Suppose we have a prior probability $P(\theta)$, and we have a observation from the prior probability that the likelihood is $L(\theta|x) = P(x| \theta)$, thus, according to the Bayesian probability theory, the updated, posterior probability is

$\displaystyle P(\theta |x) = \frac{P(x|\theta) P(\theta) }{ \int P(x|\theta') P(\theta') d\theta' = P(x)}$

Here, $P(\theta|x), P(\theta)$ are called conjugate distribution. $P(\theta)$ is called conjugate prior to the likelihood $P(x|theta)$.

suppose we have no knowledge on the prior probability, it is a fair assumption that $P(\theta) = 1$ or uniform, then, the posterior probability is proportional to the likelihood function, i.e.

$P(\theta | x ) \propto L(\theta | x) = P(x|\theta)$.

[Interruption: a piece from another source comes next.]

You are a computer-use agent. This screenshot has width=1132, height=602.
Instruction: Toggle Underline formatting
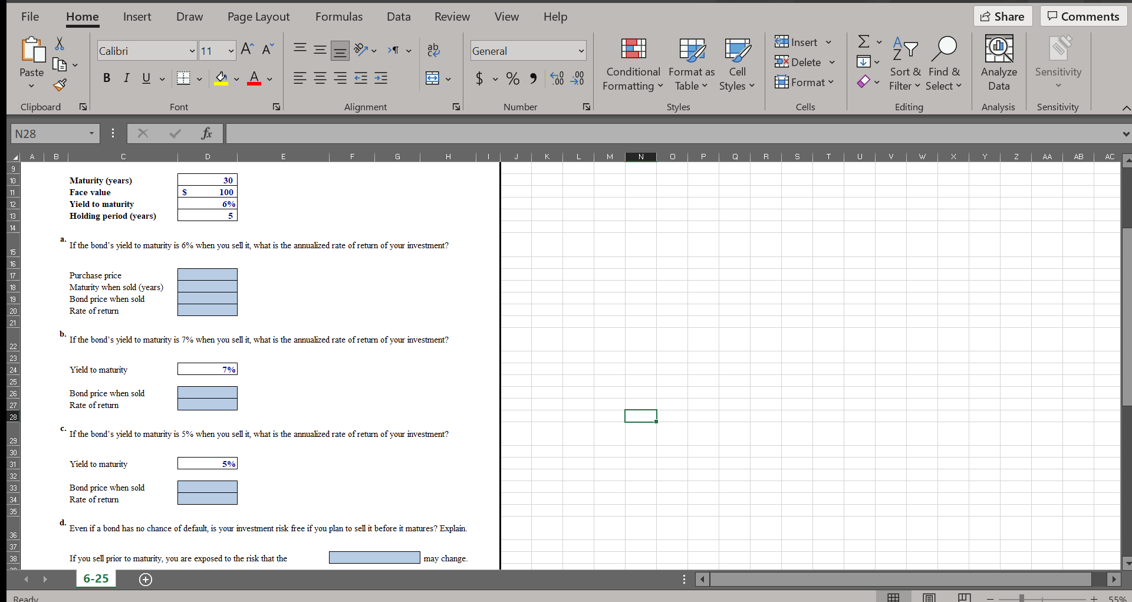(146, 78)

Now, suppose we know the prior probability, after updated with new information, if the prior probability is “stable”, the new (or posterior) probability should have the similar functional form as the odd (prior) probability!

When the likelihood function is Binomial distribution, it is found that the beta distribution is the “eigen” distribution that is unchanged after update.

$\displaystyle P(\theta | a, b) = \frac{\theta^{(a-1)} (1-\theta)^{(b-1)}}{Beta(a,b) }$

where $Beta(a,b)$ is the beta function, which served as the normalization factor.

After $s$ success trails and $r$ failure trial, the posterior is

$\displaystyle P(\theta | s, r) = \frac{\theta^{(s+a-1)} (1-\theta)^{(r+b-1)}}{Beta(s+a,r+b) }$

When $a = b = 1 \implies Beta(1,1) = 1$, the posterior probability is reduced to binomial distribution and equal to the Likelihood function.

It is interesting to write the Bayesian equation in a “complete” form

$\displaystyle P(\theta| s + a , r + b) \propto P(s + a , r+ b | \theta) P(\theta | a, b)$

Unfortunately, the beta distribution is undefined for $a = 0 || b = 0$, therefore, when no “prior” trials was taken, there is no “eigen” probability.

Remark: this topic is strongly related to the Laplace rule of succession.

Update: the reason for same functional form of prior and posterior is that the inference of mean, variant is more “consistence”.